Entries =
· · ·

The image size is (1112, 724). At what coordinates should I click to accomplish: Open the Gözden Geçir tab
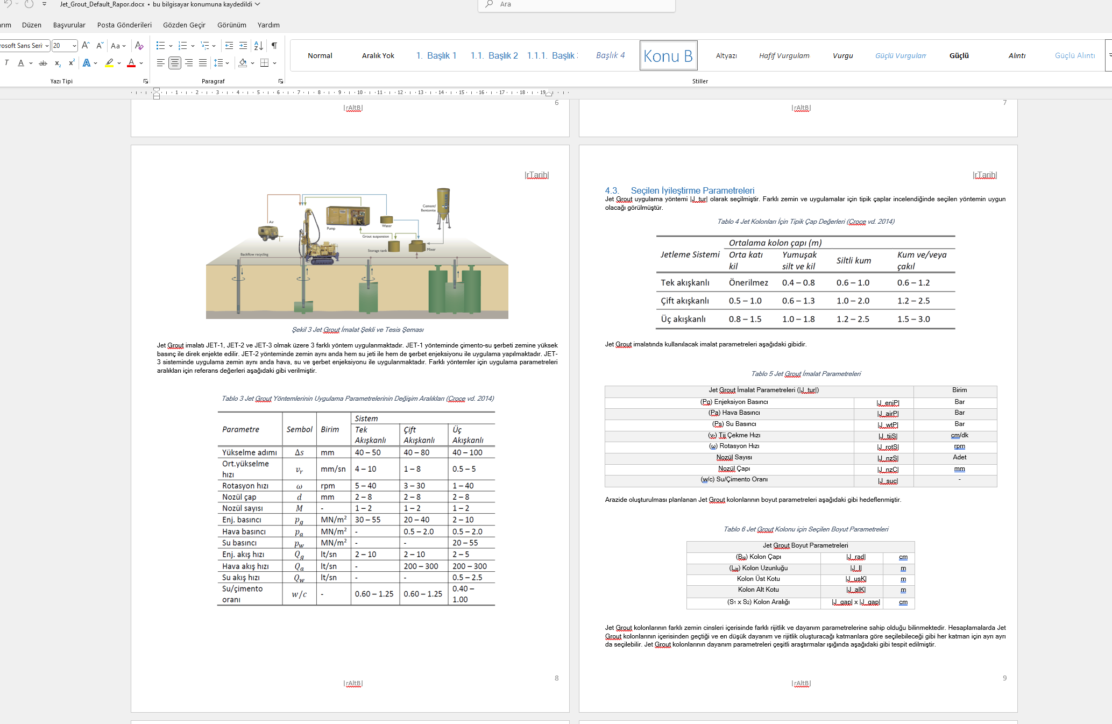(x=184, y=25)
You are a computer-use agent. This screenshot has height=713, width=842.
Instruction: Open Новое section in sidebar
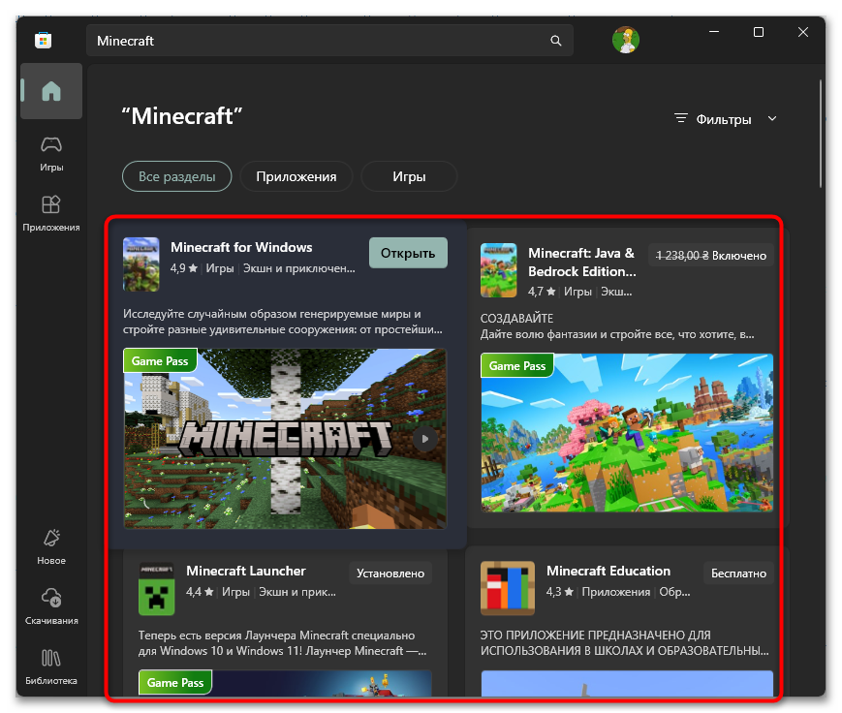tap(50, 547)
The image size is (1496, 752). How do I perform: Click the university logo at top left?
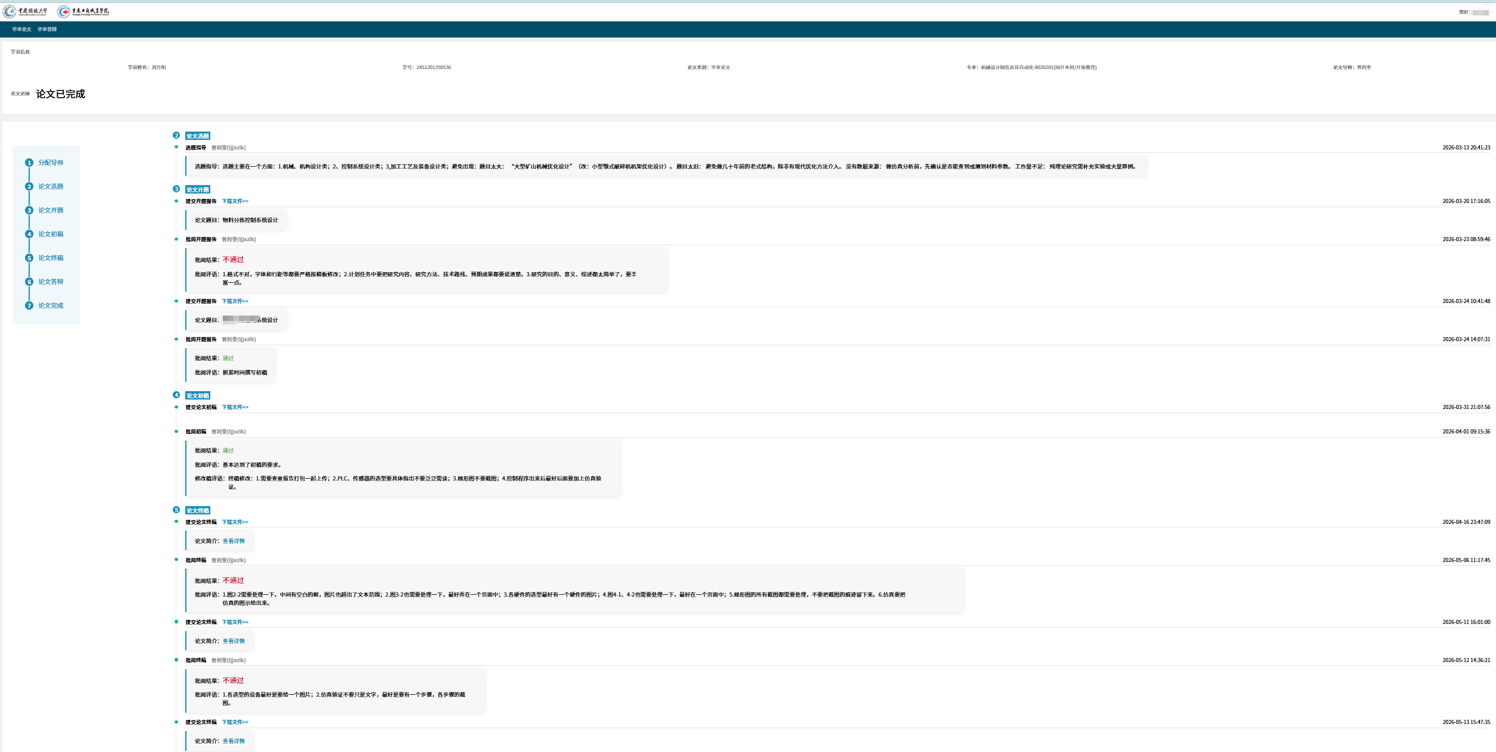tap(26, 11)
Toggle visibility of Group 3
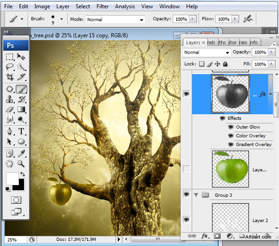 coord(187,195)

· · ·

Prompt = Rewrite all of the records above with "The image size is" changed to "The screenshot size is" and everything else left as it is. Leave the pictures out of your answer.

Reply =
The screenshot size is (1112, 724). At what coordinates should I click to accomplish: Open the Gözden Geçir tab
(x=184, y=25)
You are a computer-use agent. This screenshot has height=713, width=842.
Instruction: Open Новое section in sidebar
tap(50, 547)
The screenshot size is (1496, 752). How do I perform: Click the university logo at top left?
tap(26, 11)
Toggle visibility of Group 3
 coord(187,195)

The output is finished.